(Page excerpt):
================

“We’re trying to do something different with some of our existing resources and redeploying them so that we can get new ideas from the principals and the teachers, not from us,” Superintendent Dr. Michael Hinojosa said. “I think the community would be excited that we are taking some of our current dollars and redirecting them to try and spur some innovation.”
The Promising Practices Competitive Grant will be awarded to 10 schools “promising practice that is creative and innovative in approach,” according to Chief Academic Officer Dr. Judi Jones’ description of the grant in a letter to Hinojosa last week.
Hinojosa said Jones introduced the grant idea to him a few months ago when his staff began revising the Strategic Plan that was originally set to run through 2014.
“We said, ‘Look, what do we need to do to try and get these things going in our district?’ It just kind of came from her division, her staff. She brought it to us and we said, ‘Oh yeah, it’s a great idea,’” Hinojosa said.
Each school can apply for up to $35,000 to implement the ideas for the 2012-13 school year. Schools were notified two weeks ago about the grant, for which applications are due Aug. 17.

================

(Provided material):
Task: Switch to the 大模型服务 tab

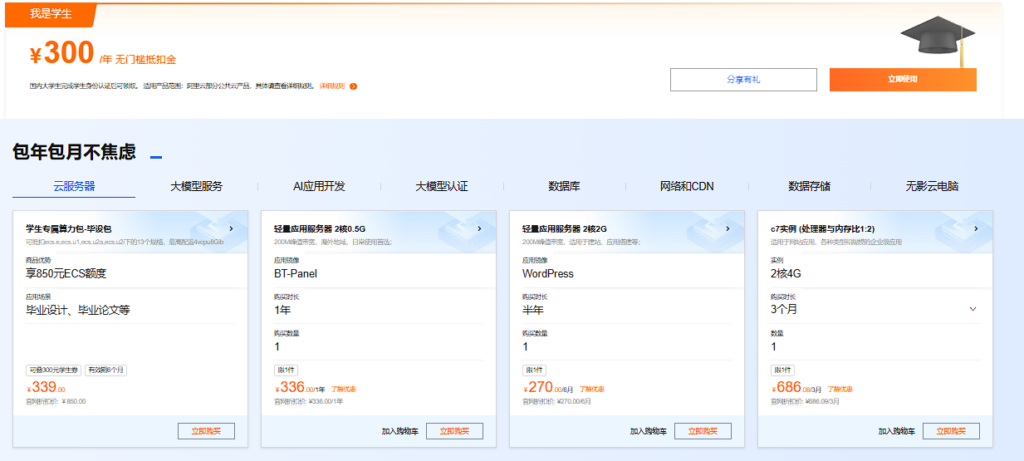Action: coord(196,186)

================

(Problem details):
Please continue the article about the Promising Practices Competitive Grant from its last sentence.

(Written answer):
“(The grant) provides them the opportunity to think about innovative ways to instruct our students and to try them out and learn if they work,” Jones said. “If we find some outstanding practices that can be replicated in other schools across the county, there will be the opportunity for those receiving the grants to share with their colleagues the best ways to implement them.”
Schools can apply for the grant under any of the following categories: cultivating a positive environment, incorporating STEM initiatives, expanding literacy, innovative assessment practices, building leadership capacity and instructional innovations.
The funding can be used for an array of things, including approved technology needs, substitute teachers for teacher training, materials and supplies, contracted services and instructor pay.
Jones said a team of central office staff will review the applications.
Hinojosa said the idea for the grant did not come from any lessons learned at the Model Schools Conference in Orlando, Fla., the last week of June. Nearly 150 Cobb Schools employees attended the four-day conference to learn more about technology-based learning and innovative teaching methods.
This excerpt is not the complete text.